[Exercise description] Repeat exactly the lines from the start of the material below up to and including the "The image size is (170, 216)." line.

########################################

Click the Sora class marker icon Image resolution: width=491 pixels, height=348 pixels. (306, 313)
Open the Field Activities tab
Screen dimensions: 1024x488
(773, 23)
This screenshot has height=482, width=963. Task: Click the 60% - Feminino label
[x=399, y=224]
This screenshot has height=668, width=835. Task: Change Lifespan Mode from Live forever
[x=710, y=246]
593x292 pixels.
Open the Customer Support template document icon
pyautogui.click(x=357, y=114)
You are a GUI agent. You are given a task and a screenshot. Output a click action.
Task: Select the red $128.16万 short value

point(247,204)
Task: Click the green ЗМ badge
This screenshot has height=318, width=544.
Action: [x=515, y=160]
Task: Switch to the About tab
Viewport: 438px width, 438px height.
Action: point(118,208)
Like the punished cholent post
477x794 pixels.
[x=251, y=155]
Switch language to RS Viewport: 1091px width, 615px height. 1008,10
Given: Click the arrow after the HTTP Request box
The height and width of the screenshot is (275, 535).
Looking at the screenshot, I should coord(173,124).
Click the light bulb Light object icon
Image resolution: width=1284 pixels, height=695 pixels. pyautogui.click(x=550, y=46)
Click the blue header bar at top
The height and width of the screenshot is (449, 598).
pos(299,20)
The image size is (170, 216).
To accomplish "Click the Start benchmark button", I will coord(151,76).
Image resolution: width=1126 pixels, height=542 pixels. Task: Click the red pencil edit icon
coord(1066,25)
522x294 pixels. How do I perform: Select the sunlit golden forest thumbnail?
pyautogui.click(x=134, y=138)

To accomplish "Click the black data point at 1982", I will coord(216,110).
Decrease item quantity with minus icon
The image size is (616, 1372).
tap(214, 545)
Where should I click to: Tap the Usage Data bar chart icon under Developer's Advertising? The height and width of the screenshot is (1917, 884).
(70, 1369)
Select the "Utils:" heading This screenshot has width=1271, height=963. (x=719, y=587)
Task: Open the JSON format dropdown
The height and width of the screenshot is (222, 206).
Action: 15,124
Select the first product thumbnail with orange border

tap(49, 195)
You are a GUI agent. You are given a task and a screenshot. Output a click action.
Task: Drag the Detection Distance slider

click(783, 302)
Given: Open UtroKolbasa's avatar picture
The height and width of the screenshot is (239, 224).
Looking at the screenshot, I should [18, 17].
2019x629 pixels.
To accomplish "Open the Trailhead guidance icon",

########################################

[Output of the exercise]
Click the Sora class marker icon Image resolution: width=491 pixels, height=348 pixels. (306, 313)
Open the Field Activities tab
Screen dimensions: 1024x488
(773, 23)
This screenshot has height=482, width=963. Task: Click the 60% - Feminino label
[x=399, y=224]
This screenshot has height=668, width=835. Task: Change Lifespan Mode from Live forever
[x=710, y=246]
593x292 pixels.
Open the Customer Support template document icon
pyautogui.click(x=357, y=114)
You are a GUI agent. You are given a task and a screenshot. Output a click action.
Task: Select the red $128.16万 short value

point(247,204)
Task: Click the green ЗМ badge
This screenshot has height=318, width=544.
Action: [x=515, y=160]
Task: Switch to the About tab
Viewport: 438px width, 438px height.
Action: point(118,208)
Like the punished cholent post
477x794 pixels.
[x=251, y=155]
Switch language to RS Viewport: 1091px width, 615px height. 1008,10
Given: Click the arrow after the HTTP Request box
The height and width of the screenshot is (275, 535).
Looking at the screenshot, I should coord(173,124).
Click the light bulb Light object icon
Image resolution: width=1284 pixels, height=695 pixels. pyautogui.click(x=550, y=46)
Click the blue header bar at top
The height and width of the screenshot is (449, 598).
pos(299,20)
The image size is (170, 216).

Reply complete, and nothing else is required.